### EXERCISE PROMPT
Start at the top and transcribe every record through the final line exactly.

### DATASET EXTRACT
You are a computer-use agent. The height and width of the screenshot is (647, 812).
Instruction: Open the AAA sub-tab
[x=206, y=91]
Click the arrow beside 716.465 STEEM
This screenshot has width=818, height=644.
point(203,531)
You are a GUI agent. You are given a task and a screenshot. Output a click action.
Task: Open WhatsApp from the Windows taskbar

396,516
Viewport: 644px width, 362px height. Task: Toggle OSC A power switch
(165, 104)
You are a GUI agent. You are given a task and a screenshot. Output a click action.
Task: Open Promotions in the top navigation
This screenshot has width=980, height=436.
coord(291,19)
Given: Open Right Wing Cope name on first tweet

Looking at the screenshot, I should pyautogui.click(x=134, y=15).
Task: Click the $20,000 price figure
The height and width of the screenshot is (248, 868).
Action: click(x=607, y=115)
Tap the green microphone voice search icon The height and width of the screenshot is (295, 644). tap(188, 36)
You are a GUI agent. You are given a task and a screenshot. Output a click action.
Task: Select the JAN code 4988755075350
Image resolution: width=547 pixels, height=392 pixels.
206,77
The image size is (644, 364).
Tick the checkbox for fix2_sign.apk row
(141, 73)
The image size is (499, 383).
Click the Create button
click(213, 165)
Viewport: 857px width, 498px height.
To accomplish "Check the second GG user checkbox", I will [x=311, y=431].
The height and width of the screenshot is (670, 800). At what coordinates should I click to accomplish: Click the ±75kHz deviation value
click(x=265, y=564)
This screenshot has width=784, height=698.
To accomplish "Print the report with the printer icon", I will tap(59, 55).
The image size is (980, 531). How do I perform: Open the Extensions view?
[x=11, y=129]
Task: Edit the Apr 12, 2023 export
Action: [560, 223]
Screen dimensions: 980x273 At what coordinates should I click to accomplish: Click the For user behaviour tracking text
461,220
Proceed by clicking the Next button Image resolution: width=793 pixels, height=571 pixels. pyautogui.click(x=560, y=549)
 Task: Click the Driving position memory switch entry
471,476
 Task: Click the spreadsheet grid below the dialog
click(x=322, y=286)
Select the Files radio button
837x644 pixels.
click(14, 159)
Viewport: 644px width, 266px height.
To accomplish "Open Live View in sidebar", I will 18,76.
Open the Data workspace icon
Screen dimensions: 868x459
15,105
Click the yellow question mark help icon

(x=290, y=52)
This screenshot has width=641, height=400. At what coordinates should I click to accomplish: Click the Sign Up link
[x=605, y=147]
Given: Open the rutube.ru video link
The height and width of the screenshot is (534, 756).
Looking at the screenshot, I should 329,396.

### EXPECTED ANSWER
You are a computer-use agent. The height and width of the screenshot is (647, 812).
Instruction: Open the AAA sub-tab
[x=206, y=91]
Click the arrow beside 716.465 STEEM
This screenshot has width=818, height=644.
point(203,531)
You are a GUI agent. You are given a task and a screenshot. Output a click action.
Task: Open WhatsApp from the Windows taskbar

396,516
Viewport: 644px width, 362px height. Task: Toggle OSC A power switch
(165, 104)
You are a GUI agent. You are given a task and a screenshot. Output a click action.
Task: Open Promotions in the top navigation
This screenshot has width=980, height=436.
coord(291,19)
Given: Open Right Wing Cope name on first tweet

Looking at the screenshot, I should pyautogui.click(x=134, y=15).
Task: Click the $20,000 price figure
The height and width of the screenshot is (248, 868).
Action: click(x=607, y=115)
Tap the green microphone voice search icon The height and width of the screenshot is (295, 644). tap(188, 36)
You are a GUI agent. You are given a task and a screenshot. Output a click action.
Task: Select the JAN code 4988755075350
Image resolution: width=547 pixels, height=392 pixels.
206,77
The image size is (644, 364).
Tick the checkbox for fix2_sign.apk row
(141, 73)
The image size is (499, 383).
Click the Create button
click(213, 165)
Viewport: 857px width, 498px height.
To accomplish "Check the second GG user checkbox", I will [x=311, y=431].
The height and width of the screenshot is (670, 800). At what coordinates should I click to accomplish: Click the ±75kHz deviation value
click(x=265, y=564)
This screenshot has width=784, height=698.
To accomplish "Print the report with the printer icon", I will tap(59, 55).
The image size is (980, 531). How do I perform: Open the Extensions view?
[x=11, y=129]
Task: Edit the Apr 12, 2023 export
Action: [560, 223]
Screen dimensions: 980x273 At what coordinates should I click to accomplish: Click the For user behaviour tracking text
461,220
Proceed by clicking the Next button Image resolution: width=793 pixels, height=571 pixels. pyautogui.click(x=560, y=549)
 Task: Click the Driving position memory switch entry
471,476
 Task: Click the spreadsheet grid below the dialog
click(x=322, y=286)
Select the Files radio button
837x644 pixels.
click(14, 159)
Viewport: 644px width, 266px height.
To accomplish "Open Live View in sidebar", I will 18,76.
Open the Data workspace icon
Screen dimensions: 868x459
15,105
Click the yellow question mark help icon

(x=290, y=52)
This screenshot has width=641, height=400. At what coordinates should I click to accomplish: Click the Sign Up link
[x=605, y=147]
Given: Open the rutube.ru video link
The height and width of the screenshot is (534, 756).
Looking at the screenshot, I should 329,396.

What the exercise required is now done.